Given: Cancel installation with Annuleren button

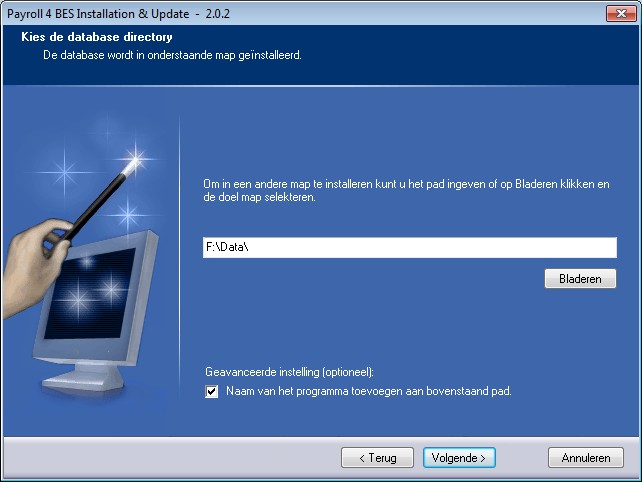Looking at the screenshot, I should point(586,457).
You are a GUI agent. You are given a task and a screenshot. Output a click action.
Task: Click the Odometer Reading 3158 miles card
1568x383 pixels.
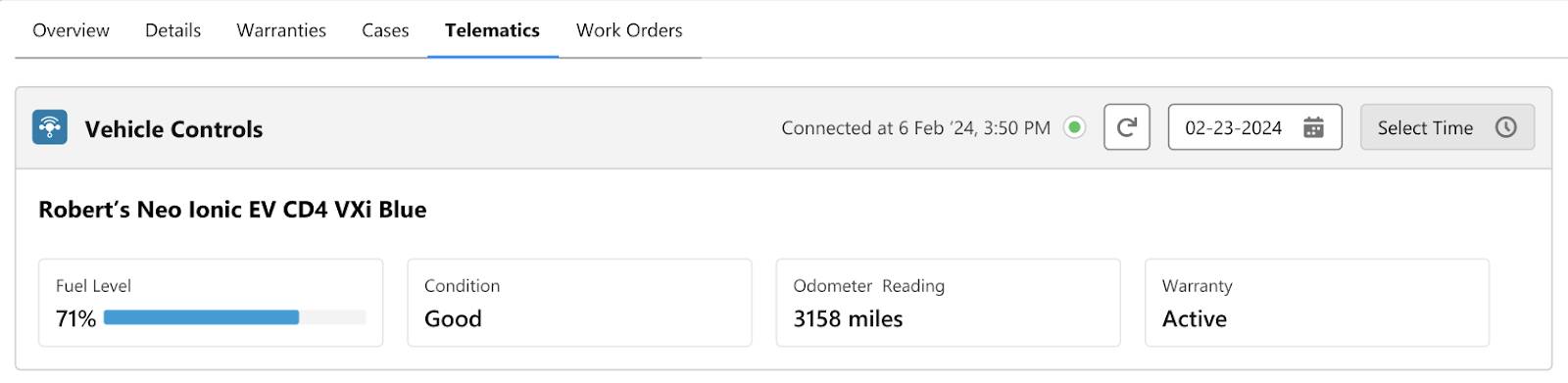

- [The task] Retype the text lines of each record above verbatim, but omit the pictures.

- [Exercise result]
Given: Cancel installation with Annuleren button

Looking at the screenshot, I should point(586,457).
You are a GUI agent. You are given a task and a screenshot. Output a click action.
Task: Click the Odometer Reading 3158 miles card
1568x383 pixels.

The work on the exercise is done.